9. Ukryta prawda

722 56 161
                                    

Pov: Fang

Zaciągnąłem Edgara spowrotem do klasy. Zostało 7 minut do dzwonka. Matematyczka mało nie wybuchła gdy nas zobaczyła spowrotem w klasie.
Się babka zesrała prawie normalnie.

Usiadłem z Edzisławem spowrotem do ławki. Ten się gapił w okno i nawet na mnie nie spojrzał. Martwiłem się trochę o niego. Mam nadzieję że znajdzie w sobie niedługo odwagę i powie mi co go męczy.

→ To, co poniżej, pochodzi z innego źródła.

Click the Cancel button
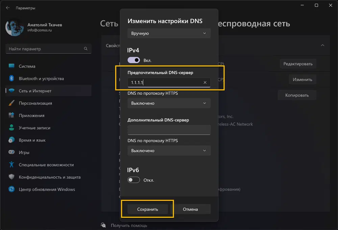 click(x=190, y=209)
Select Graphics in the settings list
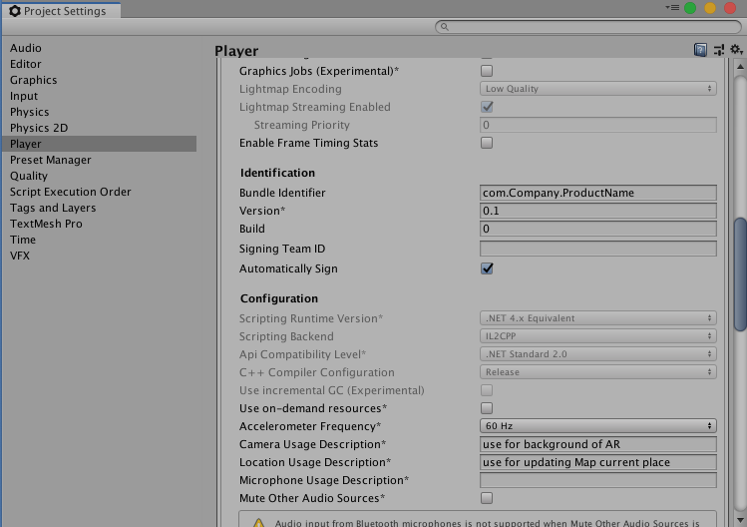Screen dimensions: 747x527 click(x=34, y=80)
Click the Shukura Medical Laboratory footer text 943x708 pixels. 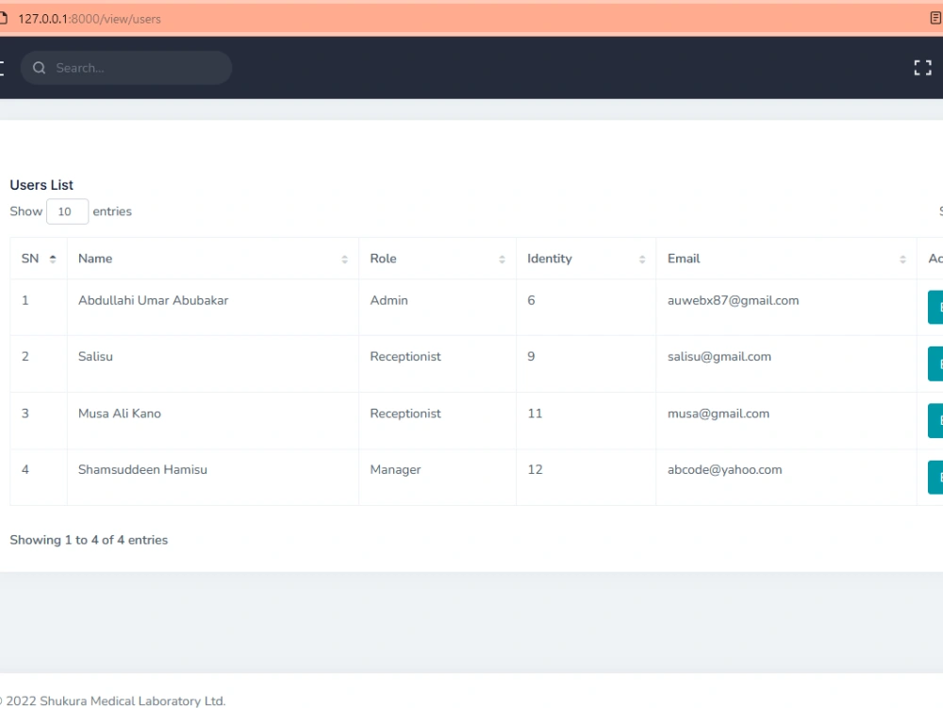point(112,700)

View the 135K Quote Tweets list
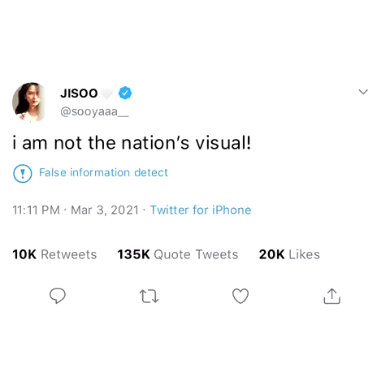pos(178,254)
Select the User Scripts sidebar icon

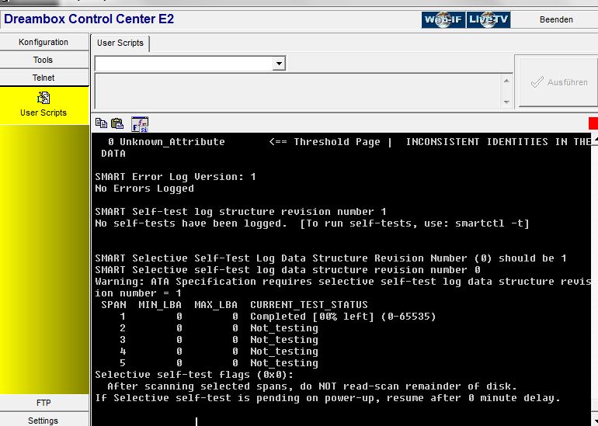43,99
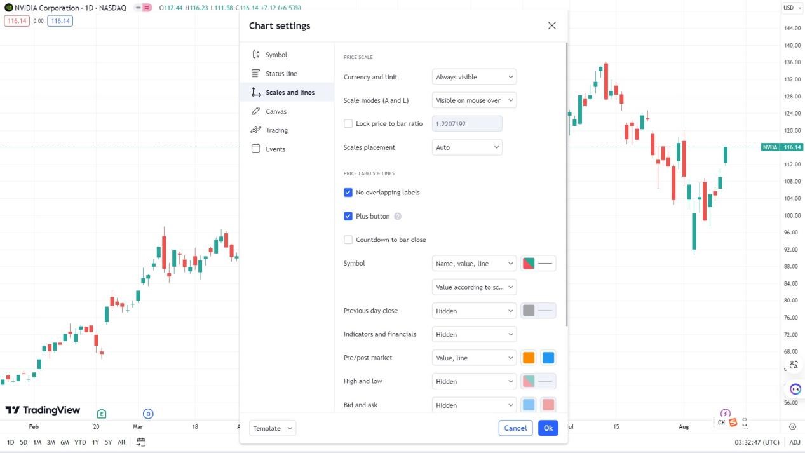This screenshot has width=805, height=453.
Task: Click the Plus button help icon
Action: click(398, 216)
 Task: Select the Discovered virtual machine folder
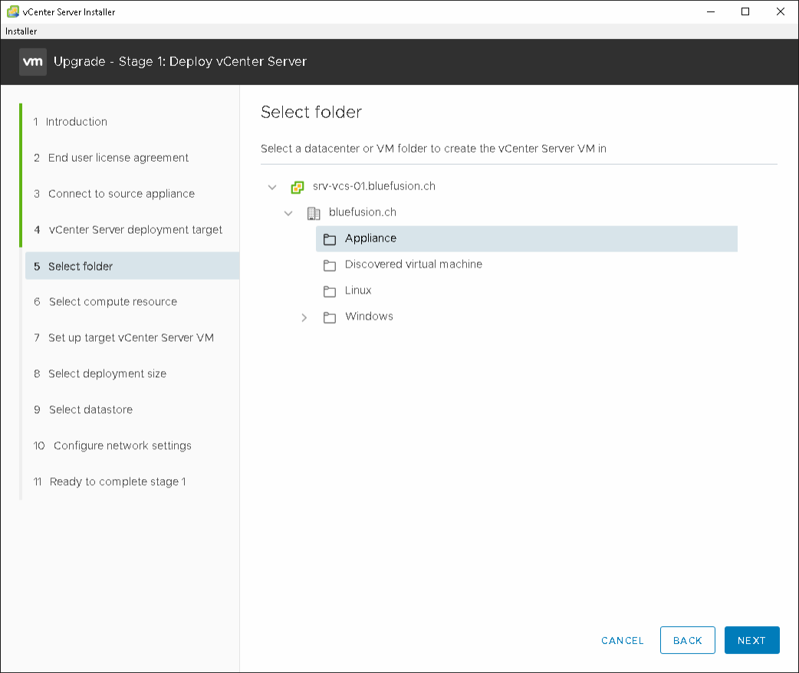[413, 264]
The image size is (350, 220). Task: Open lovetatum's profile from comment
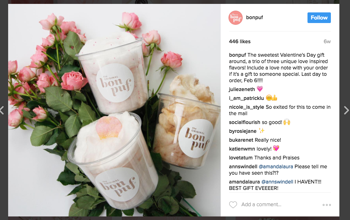pyautogui.click(x=241, y=158)
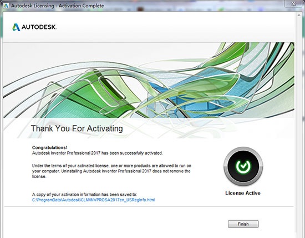Click the Autodesk 'A' logo in header
305x238 pixels.
[x=16, y=27]
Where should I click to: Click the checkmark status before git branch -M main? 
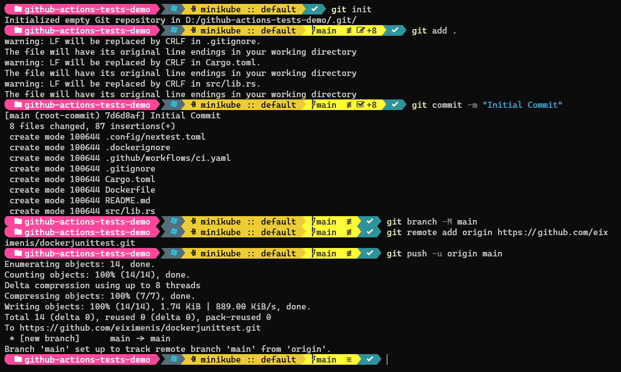click(x=369, y=222)
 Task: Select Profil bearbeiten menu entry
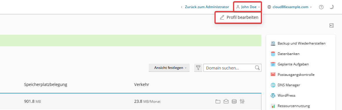(x=239, y=17)
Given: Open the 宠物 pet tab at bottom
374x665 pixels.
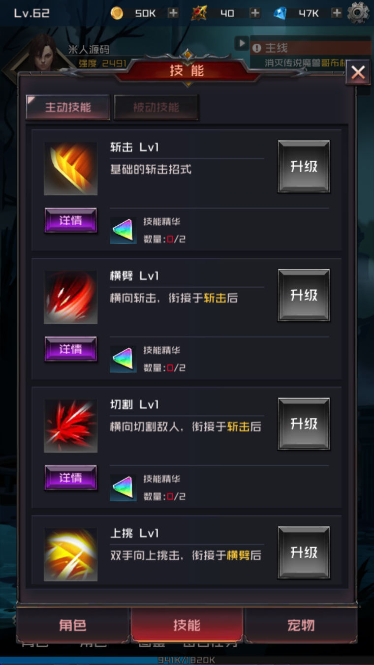Looking at the screenshot, I should (x=301, y=625).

Moje myślenie przerwał mi Buster

- Stary, co tam z Edgarem w łazience było?
- jak to co? Jebało ode mnie a on nie mógł tego znieść.
- taaaa, jasne jasne. Już ja wiem swoje - odparł
- co wiesz? O co ci chodzi?
Ten tylko unosił brwi
- spierdalaj Buster.
- nie denerwuj się takkkk
- lepiej się pochwal jakim cudem jeszcze żyjesz a nie leżysz martwy w ogródku Chestera
- no wiesz-

Nie dokończył bo przerwała nam nauczycielka która się na nas wydarła. Lekcja matematyki dobiegła końca. (Nareszcie lol)

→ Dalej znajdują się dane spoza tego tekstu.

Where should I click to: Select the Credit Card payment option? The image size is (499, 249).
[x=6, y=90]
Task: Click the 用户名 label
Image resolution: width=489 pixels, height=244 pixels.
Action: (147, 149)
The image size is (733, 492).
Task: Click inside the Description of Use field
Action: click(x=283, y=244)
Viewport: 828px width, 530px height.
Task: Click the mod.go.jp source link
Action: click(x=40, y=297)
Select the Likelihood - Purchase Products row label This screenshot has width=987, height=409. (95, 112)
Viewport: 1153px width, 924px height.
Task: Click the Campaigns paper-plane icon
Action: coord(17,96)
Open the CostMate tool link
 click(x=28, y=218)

Dalej zastanawiało mnie, co się dzieje z Edgarem, i czemu nie chcę o tym rozmawiać. Gdy już straciłem nadzieję że cokolwiek się wyjaśni, przypomniałem sobie że on ma siostrę w klasie wyżej. Pognałem do tablicy z planami lekcji. Colette miała teraz angielski.

Ruszyłem w stronę sali językowej. Odrazu zobaczyłem ją jak rozmawiała z Janet. Podszedłem i zagadałem

- hej, sory że przerywam ale-
- a, nic się nie stało Fanguś, co tam? - spojrzała na mnie Janet

"Fanguś?" Ew. Obrzydziło mnie te słowo wychodzące z jej ust

- ja tym razem nie do ciebie Janet. Ja do Colette.
- do mnie? A co się stało?
- chodzi o Edgara. Mogę cię prosić na bok?
- tak, jasne

Pov: Janet

Nie do mnie przyszedł? Dlaczego nie? Dlaczego do niej, i dlaczego znowu ten cały Edgar? Cały czas ten Edgar i Edgar na okrągło. Co on widzi w tym dziwnym emosie. Jestem lepsza od niego!

Zanim się zorientowałam, Fang i Colette poszli. Nie zostawię tego tak. Ruszyłam szukać Edgara.

Dostrzegłam chłopaka jak stał pod ścianą. Złapałam go za koszulkę, pociągnęłam na bok i przyszpiliłam do ściany

- słuchaj emosie. Mówiłam ci, odwal się od fanga!
- o co ci znowu chodzi?!
- Fang cały czas tylko o tobie i o tobie, cały czas tylko ty i ty, i się pytasz jeszcze o co mi chodzi?!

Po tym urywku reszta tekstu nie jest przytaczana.